# Problem details
Reproduce every one of the records below word for word, leaving out the pictures.

**********

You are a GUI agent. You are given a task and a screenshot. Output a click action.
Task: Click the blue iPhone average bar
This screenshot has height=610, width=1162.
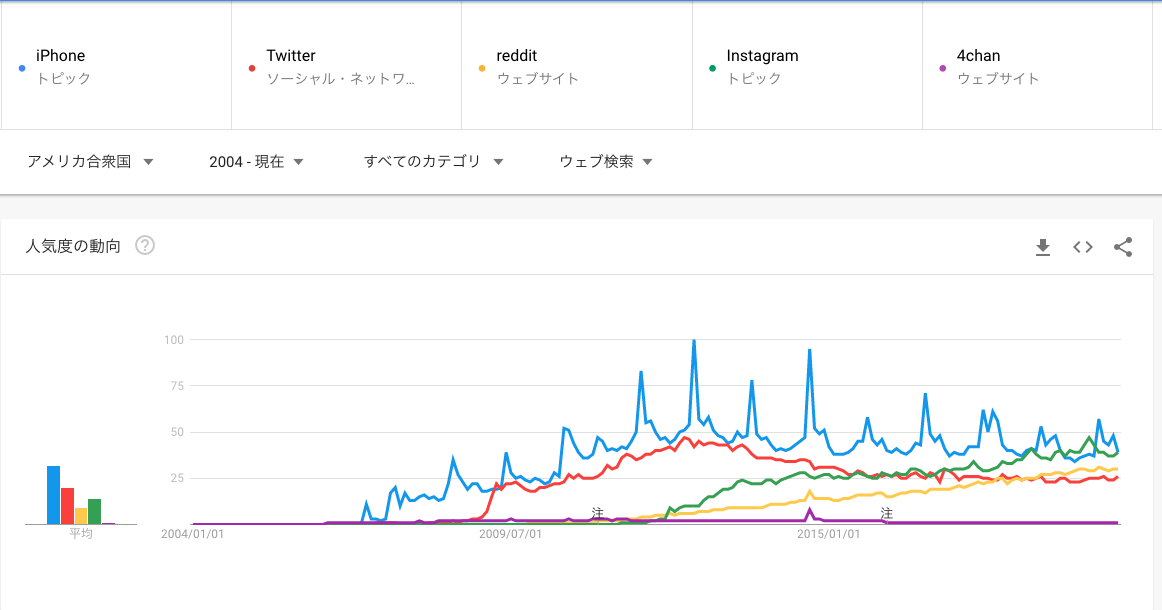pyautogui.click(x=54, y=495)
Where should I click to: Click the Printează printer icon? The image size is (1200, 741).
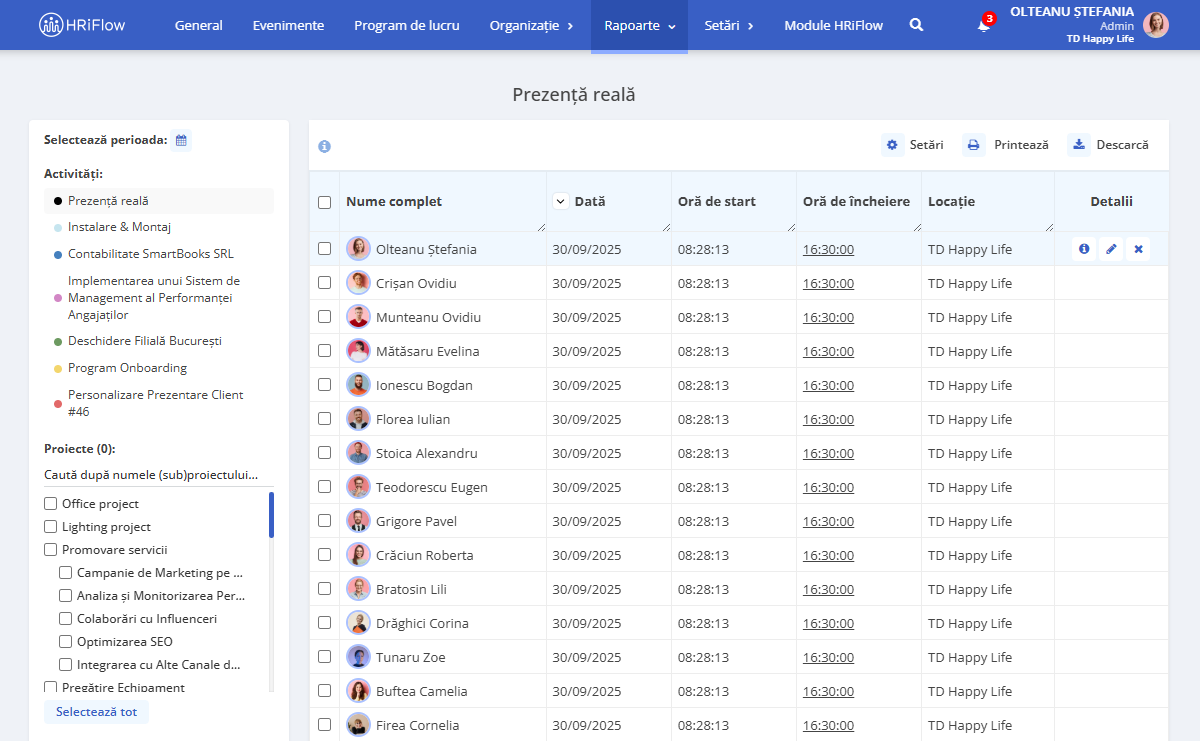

**********

# Answer to this task
You are a GUI agent. You are given a task and a screenshot. Output a click action.
Task: Click the blue iPhone average bar
This screenshot has height=610, width=1162.
pyautogui.click(x=54, y=495)
Where should I click to: Click the Printează printer icon? The image size is (1200, 741).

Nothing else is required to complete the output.